150 THE CANADIAN SURVEYOR May, 1960 
It seems that the cause of this fluctuation is in part physiological. There is, 
however, another factor that may play a more important role in photogrammetric 
operations than is generally recognized. This is the arbitrary decision regarding the 
apparent location of the point. This decision is made each time the measuring mark 
is set on the point. Once the decision is made the operator seems to adhere to it during 
a limited period of time. As a result, consecutive pointing proved to be more consistent 
than an “independent” pointing after a certain lapse of time when a new decision as 
to the location of the point must be made. This can be proved by a simple experiment. 
First the accuracy in consecutive pointing at a certain number of points is determined 
by the usual procedure—performing ten consecutive measurements at each point. Then 
the procedure is altered so that all points are read one after another in ten rounds. It 
can be shown that the pointing accuracy computed from the second determination is 
worse than that determined from the first observations. 
The practical significance of this phenomenon is obvious. For the absolute orien- 
tation of a model only a limited number of ground control points is available. Each 
point is presumably read a few times with the utmost care, but as we have seen, 
fluctuations in the elevation readings cannot be avoided. This uncertainty in pointing 
produces a tilting of the optical model and a wrong shifting of the reference plane, 
and both these factors contribute to the existence of systematic errors, positive or 
negative, depending on the sign of committed errors. 
This situation is somehow aggravated by the psychological factors involved. As 
is commonly known, the greatest importance is unconsciously attached to the first 
observation or impression. In consequence, the photogrammetric operator often 
adjusts the consecutive readings to the first one. Therefore, a series of consecutive 
readings of one point is seldom composed of really independent observations.
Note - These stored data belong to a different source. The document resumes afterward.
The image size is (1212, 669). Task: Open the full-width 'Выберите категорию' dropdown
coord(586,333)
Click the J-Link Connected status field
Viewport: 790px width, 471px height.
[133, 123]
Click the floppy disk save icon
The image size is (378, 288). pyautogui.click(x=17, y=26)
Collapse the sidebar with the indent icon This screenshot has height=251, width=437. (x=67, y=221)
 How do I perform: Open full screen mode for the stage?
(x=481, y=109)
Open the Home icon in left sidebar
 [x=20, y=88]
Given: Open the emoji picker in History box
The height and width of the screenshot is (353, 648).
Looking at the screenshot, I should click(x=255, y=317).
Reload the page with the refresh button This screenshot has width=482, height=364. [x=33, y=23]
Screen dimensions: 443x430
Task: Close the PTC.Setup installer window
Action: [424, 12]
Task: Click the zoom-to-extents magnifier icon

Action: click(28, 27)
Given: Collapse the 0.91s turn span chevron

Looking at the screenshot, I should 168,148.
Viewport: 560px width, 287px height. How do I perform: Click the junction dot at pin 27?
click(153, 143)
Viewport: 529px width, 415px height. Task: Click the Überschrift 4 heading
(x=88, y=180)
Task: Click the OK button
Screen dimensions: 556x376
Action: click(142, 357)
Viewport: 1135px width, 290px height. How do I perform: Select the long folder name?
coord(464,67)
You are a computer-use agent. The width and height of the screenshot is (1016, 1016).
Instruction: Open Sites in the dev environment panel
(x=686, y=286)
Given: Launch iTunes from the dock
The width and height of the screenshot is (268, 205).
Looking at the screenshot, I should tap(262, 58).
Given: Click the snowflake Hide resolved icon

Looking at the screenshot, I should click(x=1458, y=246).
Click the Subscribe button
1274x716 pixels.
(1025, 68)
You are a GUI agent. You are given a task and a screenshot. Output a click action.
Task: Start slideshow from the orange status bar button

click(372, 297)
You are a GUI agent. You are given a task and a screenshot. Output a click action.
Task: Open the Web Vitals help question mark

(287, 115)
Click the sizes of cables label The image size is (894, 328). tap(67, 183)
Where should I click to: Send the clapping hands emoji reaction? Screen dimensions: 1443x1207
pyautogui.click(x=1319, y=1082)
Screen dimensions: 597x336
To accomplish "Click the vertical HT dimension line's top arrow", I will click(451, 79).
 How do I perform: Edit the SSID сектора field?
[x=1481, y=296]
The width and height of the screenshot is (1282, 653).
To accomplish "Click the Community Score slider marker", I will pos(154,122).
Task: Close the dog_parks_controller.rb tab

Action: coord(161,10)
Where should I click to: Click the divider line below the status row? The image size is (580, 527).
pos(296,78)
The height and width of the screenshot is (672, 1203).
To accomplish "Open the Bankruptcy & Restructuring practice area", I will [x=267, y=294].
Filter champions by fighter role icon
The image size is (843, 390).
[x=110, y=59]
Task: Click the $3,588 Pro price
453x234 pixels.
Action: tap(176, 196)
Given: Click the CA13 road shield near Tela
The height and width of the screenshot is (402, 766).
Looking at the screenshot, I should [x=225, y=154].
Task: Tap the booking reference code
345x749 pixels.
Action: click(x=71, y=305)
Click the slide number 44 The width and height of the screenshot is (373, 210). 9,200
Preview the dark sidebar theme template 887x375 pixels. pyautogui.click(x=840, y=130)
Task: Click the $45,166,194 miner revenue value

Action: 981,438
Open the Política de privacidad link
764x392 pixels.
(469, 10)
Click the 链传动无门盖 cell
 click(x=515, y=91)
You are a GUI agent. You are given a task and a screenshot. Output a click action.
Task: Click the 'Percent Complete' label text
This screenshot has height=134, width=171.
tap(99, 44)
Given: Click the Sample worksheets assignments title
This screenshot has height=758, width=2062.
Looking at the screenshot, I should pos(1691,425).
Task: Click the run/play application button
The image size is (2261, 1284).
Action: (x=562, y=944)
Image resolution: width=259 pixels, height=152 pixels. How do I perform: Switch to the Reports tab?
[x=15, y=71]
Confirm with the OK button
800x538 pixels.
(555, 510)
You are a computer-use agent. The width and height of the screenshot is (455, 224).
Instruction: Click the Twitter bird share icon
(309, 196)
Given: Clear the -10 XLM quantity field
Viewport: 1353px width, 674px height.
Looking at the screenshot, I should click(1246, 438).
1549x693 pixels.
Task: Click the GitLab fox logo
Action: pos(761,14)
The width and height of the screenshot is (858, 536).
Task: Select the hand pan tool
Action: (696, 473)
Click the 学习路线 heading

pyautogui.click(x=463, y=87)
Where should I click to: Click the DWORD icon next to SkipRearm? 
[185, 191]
Worse, 
it is extremely difficult to divorce the real value from the desired values known to the 
operator. After completing the first approximative rotation of the stereomodel the 
operator has already noted signs of discrepancies on particular ground control points, 
and therefore the consecutive setting of the measuring mark on the same points is 
affected by his desire to obtain good agreement between photogrammetric and ground 
values. In our experimental work, for instance, we discovered that the readings of two 
operators at control point 48 differed consistently by about 1.6 m. After comparing 
the results with ground values it was found that the error lay with only one operator. 
He was told what the ground value was and from that moment all his determinations 
at point 48 were within the usual tolerance. 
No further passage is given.